[Stored items]
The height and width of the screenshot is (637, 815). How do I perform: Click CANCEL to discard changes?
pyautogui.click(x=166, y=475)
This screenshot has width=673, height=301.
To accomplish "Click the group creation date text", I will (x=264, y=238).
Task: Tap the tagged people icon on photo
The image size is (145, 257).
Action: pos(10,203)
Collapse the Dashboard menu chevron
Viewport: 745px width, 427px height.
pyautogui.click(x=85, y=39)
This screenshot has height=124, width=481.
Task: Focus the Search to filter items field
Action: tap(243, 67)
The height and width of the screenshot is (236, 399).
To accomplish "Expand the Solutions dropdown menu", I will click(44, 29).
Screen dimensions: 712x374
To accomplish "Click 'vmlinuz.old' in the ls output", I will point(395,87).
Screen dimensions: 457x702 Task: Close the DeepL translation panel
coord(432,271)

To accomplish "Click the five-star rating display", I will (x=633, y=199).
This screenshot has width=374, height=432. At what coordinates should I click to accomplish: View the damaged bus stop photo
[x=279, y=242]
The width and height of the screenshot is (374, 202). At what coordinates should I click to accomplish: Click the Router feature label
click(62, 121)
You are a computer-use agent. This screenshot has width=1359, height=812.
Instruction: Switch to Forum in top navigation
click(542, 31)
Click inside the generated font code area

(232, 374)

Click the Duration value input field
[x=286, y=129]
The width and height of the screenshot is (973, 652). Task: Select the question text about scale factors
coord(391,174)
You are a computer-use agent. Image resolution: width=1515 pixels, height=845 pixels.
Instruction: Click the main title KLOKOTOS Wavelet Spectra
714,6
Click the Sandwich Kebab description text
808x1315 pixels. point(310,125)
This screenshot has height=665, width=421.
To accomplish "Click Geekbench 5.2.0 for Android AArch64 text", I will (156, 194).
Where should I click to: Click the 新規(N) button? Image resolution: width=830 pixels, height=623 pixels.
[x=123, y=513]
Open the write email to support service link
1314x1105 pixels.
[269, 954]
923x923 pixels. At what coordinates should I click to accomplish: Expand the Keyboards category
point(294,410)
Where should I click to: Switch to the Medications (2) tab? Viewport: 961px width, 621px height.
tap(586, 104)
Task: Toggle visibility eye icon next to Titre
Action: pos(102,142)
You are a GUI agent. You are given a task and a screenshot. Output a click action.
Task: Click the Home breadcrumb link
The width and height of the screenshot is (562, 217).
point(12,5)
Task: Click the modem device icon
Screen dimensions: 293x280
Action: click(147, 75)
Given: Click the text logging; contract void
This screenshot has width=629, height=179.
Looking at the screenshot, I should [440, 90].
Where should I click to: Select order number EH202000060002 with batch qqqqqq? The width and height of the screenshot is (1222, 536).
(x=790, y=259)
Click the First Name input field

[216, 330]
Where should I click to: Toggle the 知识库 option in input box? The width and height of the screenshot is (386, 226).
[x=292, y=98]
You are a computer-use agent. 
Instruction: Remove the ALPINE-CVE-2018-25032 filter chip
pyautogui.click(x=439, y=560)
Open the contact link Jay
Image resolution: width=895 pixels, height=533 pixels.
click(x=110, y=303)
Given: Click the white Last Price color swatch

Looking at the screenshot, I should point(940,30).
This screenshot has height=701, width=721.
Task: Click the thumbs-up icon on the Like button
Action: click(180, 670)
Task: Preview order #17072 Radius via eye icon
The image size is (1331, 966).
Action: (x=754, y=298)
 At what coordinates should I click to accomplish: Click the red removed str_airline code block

** Work instructions **
Only the lines from the one containing "This screenshot has width=629, height=179." to the end of the data should be printed, exactly as they stand.

** Expected output **
This screenshot has width=629, height=179.
Looking at the screenshot, I should [440, 90].
Where should I click to: Select order number EH202000060002 with batch qqqqqq? The width and height of the screenshot is (1222, 536).
(x=790, y=259)
Click the First Name input field

[216, 330]
Where should I click to: Toggle the 知识库 option in input box? The width and height of the screenshot is (386, 226).
[x=292, y=98]
You are a computer-use agent. 
Instruction: Remove the ALPINE-CVE-2018-25032 filter chip
pyautogui.click(x=439, y=560)
Open the contact link Jay
Image resolution: width=895 pixels, height=533 pixels.
click(x=110, y=303)
Given: Click the white Last Price color swatch

Looking at the screenshot, I should point(940,30).
This screenshot has height=701, width=721.
Task: Click the thumbs-up icon on the Like button
Action: click(180, 670)
Task: Preview order #17072 Radius via eye icon
The image size is (1331, 966).
Action: (x=754, y=298)
 At what coordinates should I click to accomplish: Click the red removed str_airline code block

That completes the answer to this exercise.